━━━━━ GIVEN INFORMATION
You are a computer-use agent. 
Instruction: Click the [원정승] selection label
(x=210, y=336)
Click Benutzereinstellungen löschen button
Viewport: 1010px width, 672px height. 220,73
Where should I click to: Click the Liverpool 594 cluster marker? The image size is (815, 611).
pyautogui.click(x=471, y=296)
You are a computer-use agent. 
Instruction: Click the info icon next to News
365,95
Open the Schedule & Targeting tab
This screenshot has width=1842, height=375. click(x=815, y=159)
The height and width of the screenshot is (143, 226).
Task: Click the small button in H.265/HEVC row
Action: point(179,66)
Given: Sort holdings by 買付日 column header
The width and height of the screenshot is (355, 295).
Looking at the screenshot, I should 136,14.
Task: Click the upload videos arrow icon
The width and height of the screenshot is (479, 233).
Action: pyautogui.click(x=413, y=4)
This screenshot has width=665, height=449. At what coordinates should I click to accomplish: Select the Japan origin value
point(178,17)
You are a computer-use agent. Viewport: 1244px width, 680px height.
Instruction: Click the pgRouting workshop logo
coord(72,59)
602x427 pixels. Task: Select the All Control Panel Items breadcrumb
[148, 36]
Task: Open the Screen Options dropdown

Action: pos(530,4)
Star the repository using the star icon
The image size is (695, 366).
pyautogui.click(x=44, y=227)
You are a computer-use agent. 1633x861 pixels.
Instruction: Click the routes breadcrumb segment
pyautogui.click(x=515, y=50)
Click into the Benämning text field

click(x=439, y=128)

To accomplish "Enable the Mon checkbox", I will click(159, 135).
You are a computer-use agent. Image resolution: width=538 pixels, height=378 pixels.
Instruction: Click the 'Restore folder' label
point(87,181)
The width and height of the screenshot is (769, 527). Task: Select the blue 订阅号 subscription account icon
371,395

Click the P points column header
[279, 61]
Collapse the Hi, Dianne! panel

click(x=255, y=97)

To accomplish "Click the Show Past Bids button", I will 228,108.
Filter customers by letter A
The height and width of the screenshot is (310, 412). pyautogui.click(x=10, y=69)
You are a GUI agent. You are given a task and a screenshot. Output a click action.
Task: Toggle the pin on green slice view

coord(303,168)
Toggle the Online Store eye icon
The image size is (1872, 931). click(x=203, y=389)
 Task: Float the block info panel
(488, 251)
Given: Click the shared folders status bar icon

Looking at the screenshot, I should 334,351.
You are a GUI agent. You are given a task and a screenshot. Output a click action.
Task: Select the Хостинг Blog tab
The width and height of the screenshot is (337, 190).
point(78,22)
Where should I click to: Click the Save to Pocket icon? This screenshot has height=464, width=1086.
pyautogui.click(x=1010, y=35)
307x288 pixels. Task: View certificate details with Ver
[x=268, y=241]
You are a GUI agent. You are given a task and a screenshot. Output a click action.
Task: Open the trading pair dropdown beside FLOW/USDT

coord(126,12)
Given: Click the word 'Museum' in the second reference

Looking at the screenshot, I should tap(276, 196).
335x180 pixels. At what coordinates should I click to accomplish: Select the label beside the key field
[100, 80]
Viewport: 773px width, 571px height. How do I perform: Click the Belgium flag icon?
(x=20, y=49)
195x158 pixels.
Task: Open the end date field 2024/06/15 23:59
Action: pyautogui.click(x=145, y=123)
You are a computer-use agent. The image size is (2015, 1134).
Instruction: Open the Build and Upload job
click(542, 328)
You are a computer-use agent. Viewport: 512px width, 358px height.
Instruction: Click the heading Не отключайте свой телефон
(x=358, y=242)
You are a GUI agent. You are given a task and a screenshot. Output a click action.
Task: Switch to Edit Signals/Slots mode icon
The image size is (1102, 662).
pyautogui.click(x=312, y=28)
━━━━━━━━━━
## WORK TASK
Which lines should be output? Exactly those from the first line of the data through the line containing "Given: Sort holdings by 買付日 column header", inclusive.

## YOUR SOLUTION
You are a computer-use agent. 
Instruction: Click the [원정승] selection label
(x=210, y=336)
Click Benutzereinstellungen löschen button
Viewport: 1010px width, 672px height. 220,73
Where should I click to: Click the Liverpool 594 cluster marker? The image size is (815, 611).
pyautogui.click(x=471, y=296)
You are a computer-use agent. 
Instruction: Click the info icon next to News
365,95
Open the Schedule & Targeting tab
This screenshot has width=1842, height=375. click(x=815, y=159)
The height and width of the screenshot is (143, 226).
Task: Click the small button in H.265/HEVC row
Action: point(179,66)
Given: Sort holdings by 買付日 column header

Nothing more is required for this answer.